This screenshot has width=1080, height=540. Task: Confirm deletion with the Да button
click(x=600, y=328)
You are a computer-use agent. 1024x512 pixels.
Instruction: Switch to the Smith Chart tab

...

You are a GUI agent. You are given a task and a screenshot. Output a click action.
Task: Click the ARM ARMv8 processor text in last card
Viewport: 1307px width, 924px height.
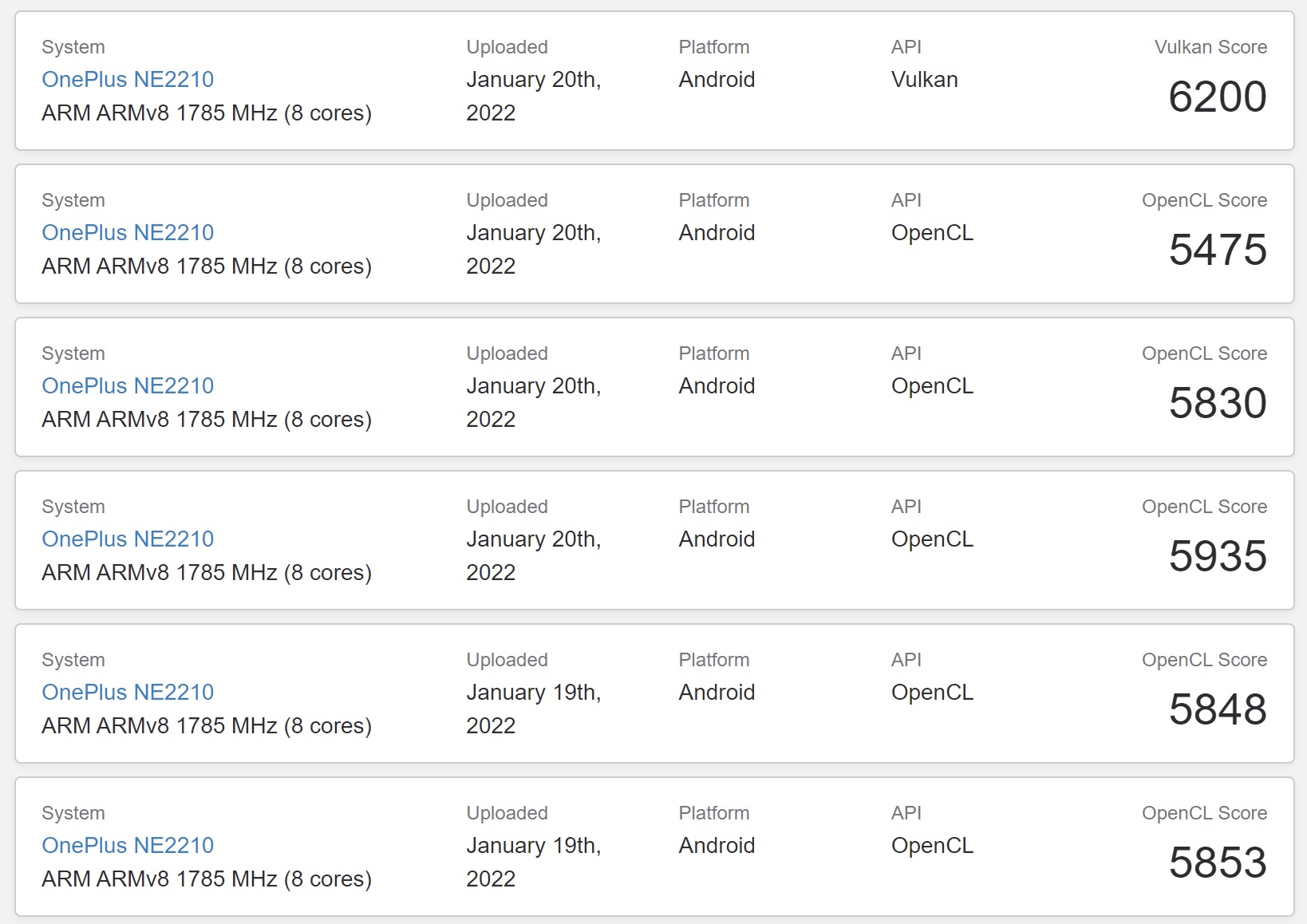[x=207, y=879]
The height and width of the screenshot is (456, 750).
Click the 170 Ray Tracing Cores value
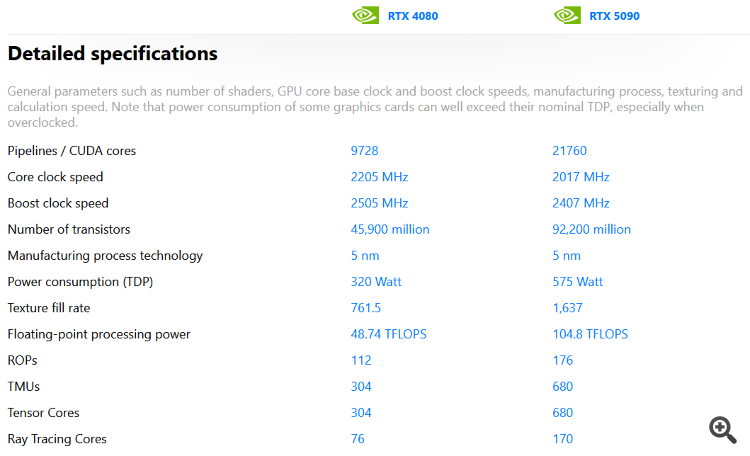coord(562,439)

[Description of the task]: Copy out the listing from the line that contains "The height and" through the line that contains "coord(562,439)", leaving the pictures out of your answer.

[Output below]:
The height and width of the screenshot is (456, 750).
Click the 170 Ray Tracing Cores value
coord(562,439)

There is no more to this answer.